Das KWI begrüßte am Mittwoch, 10.07.2019, Sybille Frank, Soziologin und Professorin für Stadt- und Raumsoziologie an der TU Darmstadt.

Die Direktorin des KWI, Julika Griem, war an diesem Abend die Moderatorin und führte in den Vortrag mit einer Vorstellung von Sybille Frank ein. Frank begann ihren Vortrag „Stadt und Heritage als neue Nahbeziehung“ mit einer Einführung in den Begriff „heritage“, welcher laut Frank im Gegensatz zum deutschen Begriff „Kulturerbe“ weitgreifender sei. Denn, so Frank,  die angloamerikanische Definition schließe auch nicht prädikatisiertes Erbe sowie „Bottom-up-Prozesse” des Heritage-Making mit ein. Die Soziologin begann anschließenden mit dem ersten größeren Abschnitt ihres Vortrages, welcher die Geschichte der Heritage-Studies und die damit verbundenen soziologischen Theorien näher betrachtete. Frank stellte hierbei fünf zentrale Perspektiven der Heritage Studies heraus: Die Marxistische, die Weberianische, die Sozialkonstruktivistische, die Postmoderne und die Perspektive der Cultural Studies. Frank resümierte am Ende dieses ersten Vortragsabschnittes, dass Heritage von immer stärker wachsenden und immer heterogeneren Gruppen produziert und repräsentiert werde, sowie auch stärker nachgefragt werde.

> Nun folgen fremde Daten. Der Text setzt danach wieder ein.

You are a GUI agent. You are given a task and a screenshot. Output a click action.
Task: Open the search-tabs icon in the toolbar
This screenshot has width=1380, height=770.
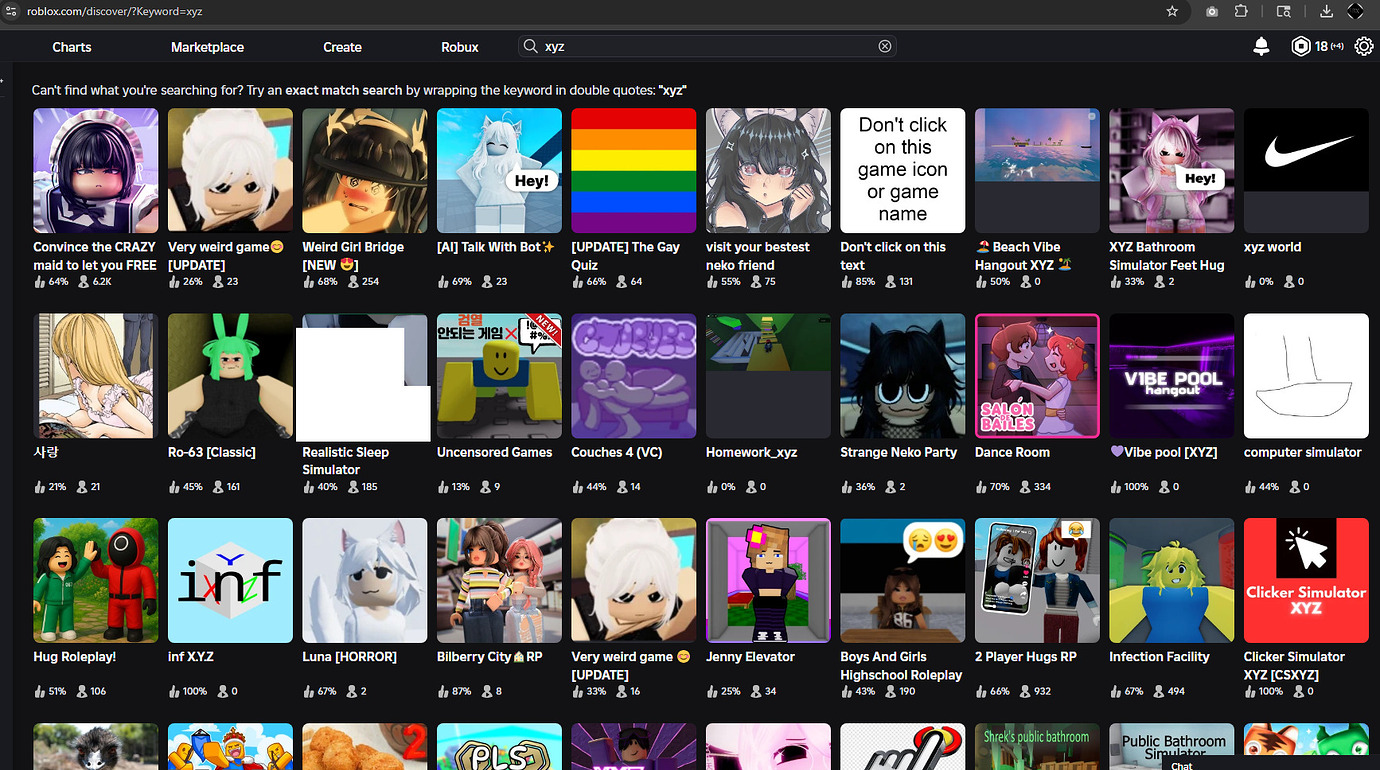1283,12
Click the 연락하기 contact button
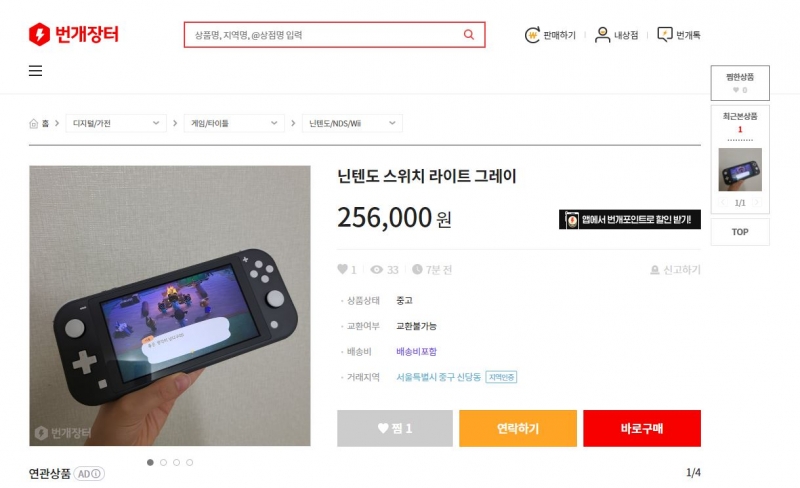This screenshot has height=488, width=800. (517, 428)
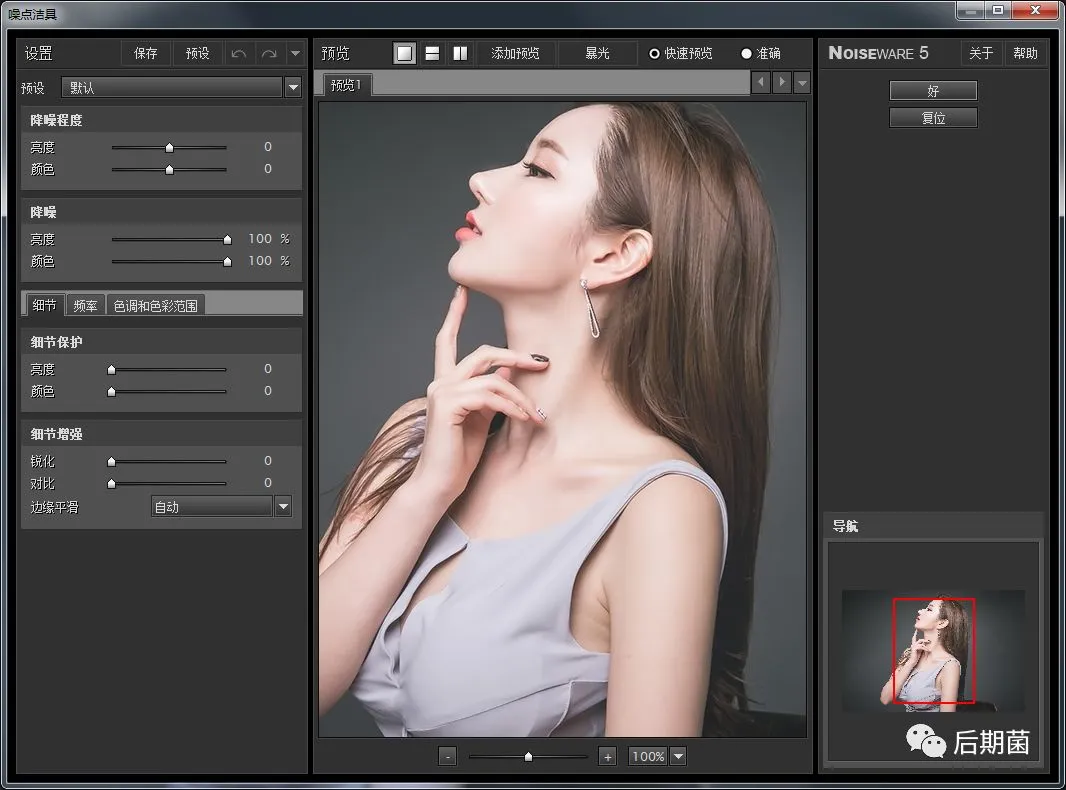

Der zweite Teil des Vortrages wandte sich schließlich der Beziehung zwischen Stadt und Heritage zu, wobei Frank eine Neubegründung dieser vor allem in den 1990ern verordnete. Zuvor habe, so Frank, der Nationalstaat Heritage monopolisiert. Abschließend stellte Frank acht Thesen zum Heritage-Making in Städten vor, welches sie beispielsweise als „gegenwartsbezogen“, „vielstimmig“ und als „sozialen Prozess“ erklärte.